*WHAT YOU WILL DO*: The reply must be the number of lines in the following material that include the word "each", and nothing more.

*DATA TO USE*:

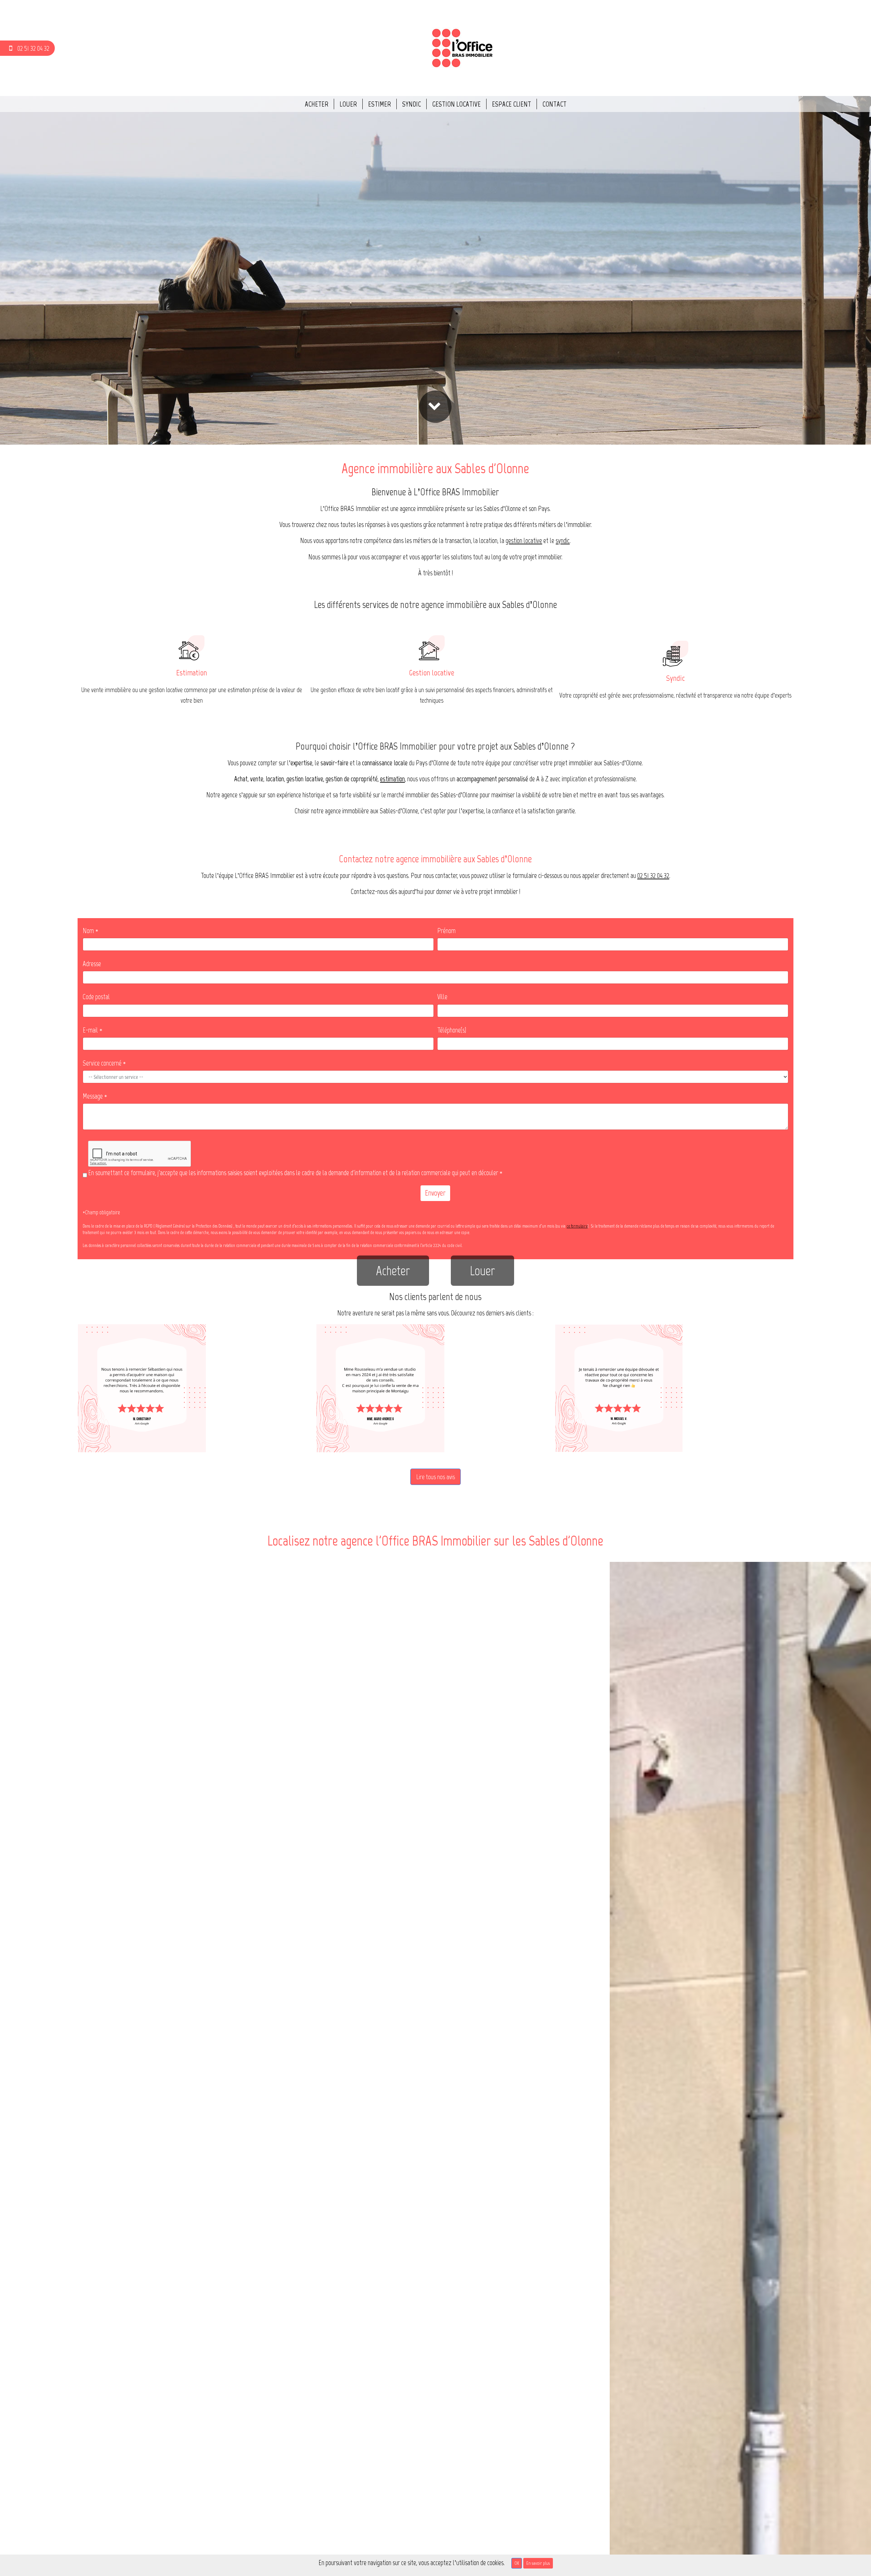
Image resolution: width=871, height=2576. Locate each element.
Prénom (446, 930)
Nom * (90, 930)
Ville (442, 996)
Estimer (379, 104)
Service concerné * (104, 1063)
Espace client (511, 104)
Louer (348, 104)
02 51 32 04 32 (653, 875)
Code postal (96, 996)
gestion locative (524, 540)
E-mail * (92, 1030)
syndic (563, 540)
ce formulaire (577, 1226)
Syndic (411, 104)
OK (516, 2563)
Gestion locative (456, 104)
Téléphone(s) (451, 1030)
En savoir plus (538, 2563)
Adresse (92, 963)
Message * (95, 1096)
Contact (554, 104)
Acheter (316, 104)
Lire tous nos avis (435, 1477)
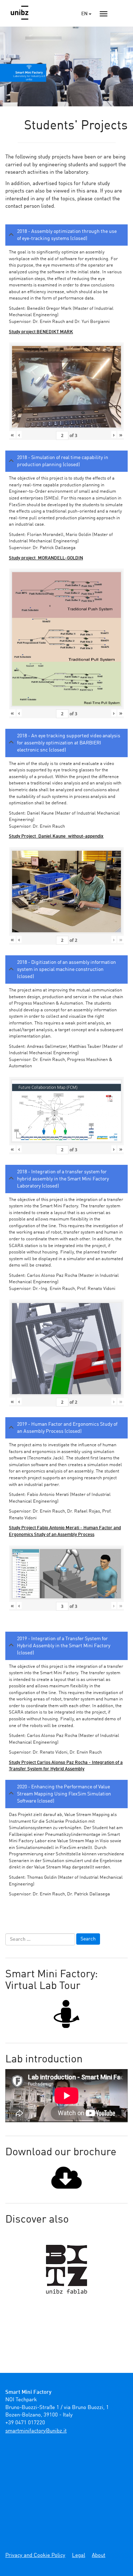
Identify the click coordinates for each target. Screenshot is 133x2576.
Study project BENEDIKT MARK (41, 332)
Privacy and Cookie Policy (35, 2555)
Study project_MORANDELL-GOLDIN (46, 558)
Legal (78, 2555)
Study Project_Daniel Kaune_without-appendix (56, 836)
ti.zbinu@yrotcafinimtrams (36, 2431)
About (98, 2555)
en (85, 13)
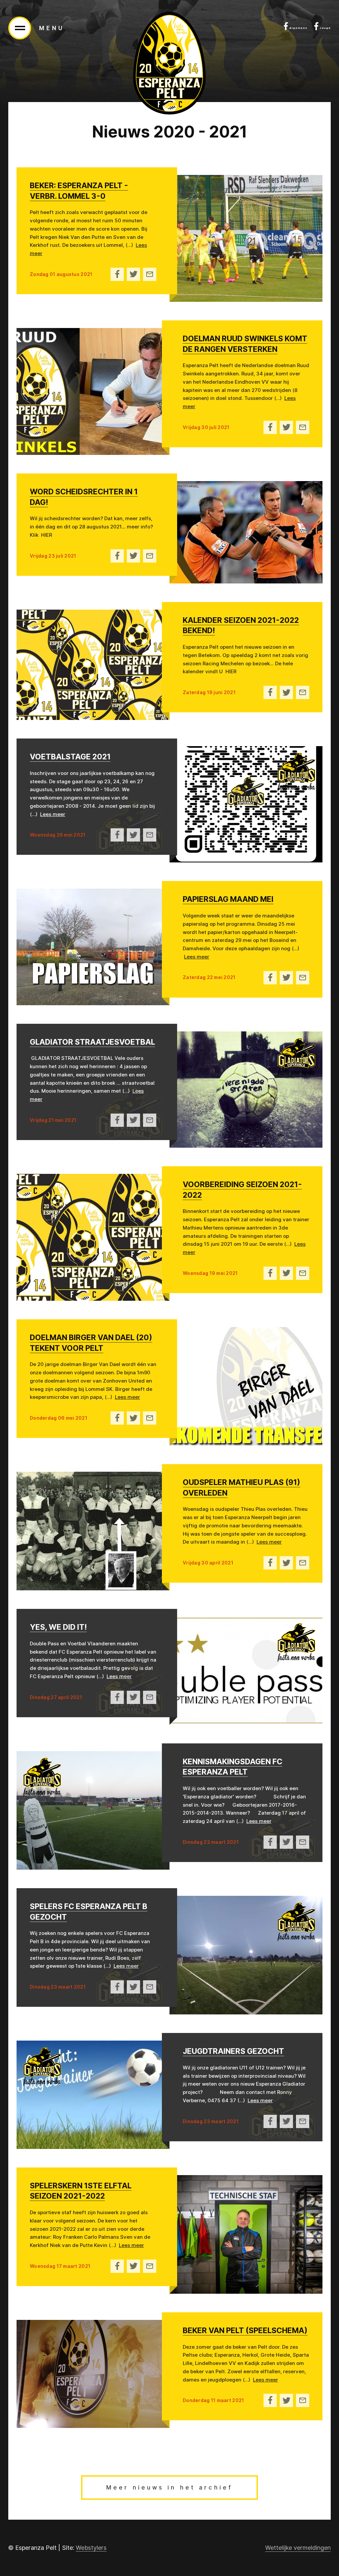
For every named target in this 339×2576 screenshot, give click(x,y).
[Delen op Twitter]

*TASK SOLUTION*: 2